EXERCISE
Give back the line that contains "Viewport: 751px width, 606px" and every following line, exactly as they appear, through the end of the data.

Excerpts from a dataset

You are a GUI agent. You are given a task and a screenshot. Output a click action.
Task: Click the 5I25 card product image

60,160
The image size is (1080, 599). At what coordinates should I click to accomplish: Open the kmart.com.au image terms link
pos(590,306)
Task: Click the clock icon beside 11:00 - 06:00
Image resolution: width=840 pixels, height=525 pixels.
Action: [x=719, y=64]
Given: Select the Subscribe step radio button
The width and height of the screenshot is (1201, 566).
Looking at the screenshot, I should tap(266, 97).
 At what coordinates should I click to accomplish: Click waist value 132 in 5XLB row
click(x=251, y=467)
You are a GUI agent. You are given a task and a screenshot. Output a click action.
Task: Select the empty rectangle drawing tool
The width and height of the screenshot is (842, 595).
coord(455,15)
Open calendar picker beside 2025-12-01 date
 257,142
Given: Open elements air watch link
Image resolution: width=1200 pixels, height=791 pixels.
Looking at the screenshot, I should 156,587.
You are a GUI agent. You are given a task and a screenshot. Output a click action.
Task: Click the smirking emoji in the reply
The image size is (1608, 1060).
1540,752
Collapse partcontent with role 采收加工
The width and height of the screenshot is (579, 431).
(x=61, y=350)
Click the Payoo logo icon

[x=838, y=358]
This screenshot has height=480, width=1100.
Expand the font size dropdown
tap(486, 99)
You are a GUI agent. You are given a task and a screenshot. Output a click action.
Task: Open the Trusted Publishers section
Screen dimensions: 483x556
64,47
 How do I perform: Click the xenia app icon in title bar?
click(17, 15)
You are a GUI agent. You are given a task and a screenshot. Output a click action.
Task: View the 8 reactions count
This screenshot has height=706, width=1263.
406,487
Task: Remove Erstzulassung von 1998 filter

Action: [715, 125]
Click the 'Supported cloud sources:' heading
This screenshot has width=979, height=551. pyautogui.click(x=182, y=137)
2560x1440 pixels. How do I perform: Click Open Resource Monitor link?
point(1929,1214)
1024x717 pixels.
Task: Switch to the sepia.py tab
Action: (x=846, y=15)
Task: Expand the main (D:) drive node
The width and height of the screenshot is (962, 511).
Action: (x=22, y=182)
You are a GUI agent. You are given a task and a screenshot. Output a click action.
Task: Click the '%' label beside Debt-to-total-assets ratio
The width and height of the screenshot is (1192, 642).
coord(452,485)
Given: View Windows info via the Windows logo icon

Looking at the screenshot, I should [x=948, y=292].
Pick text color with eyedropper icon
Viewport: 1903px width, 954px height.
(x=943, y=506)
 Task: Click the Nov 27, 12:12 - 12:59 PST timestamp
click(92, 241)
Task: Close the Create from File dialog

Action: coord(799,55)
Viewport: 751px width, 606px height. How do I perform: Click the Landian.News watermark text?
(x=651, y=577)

EXERCISE ANSWER
Viewport: 751px width, 606px height. How do I perform: Click the Landian.News watermark text?
(x=651, y=577)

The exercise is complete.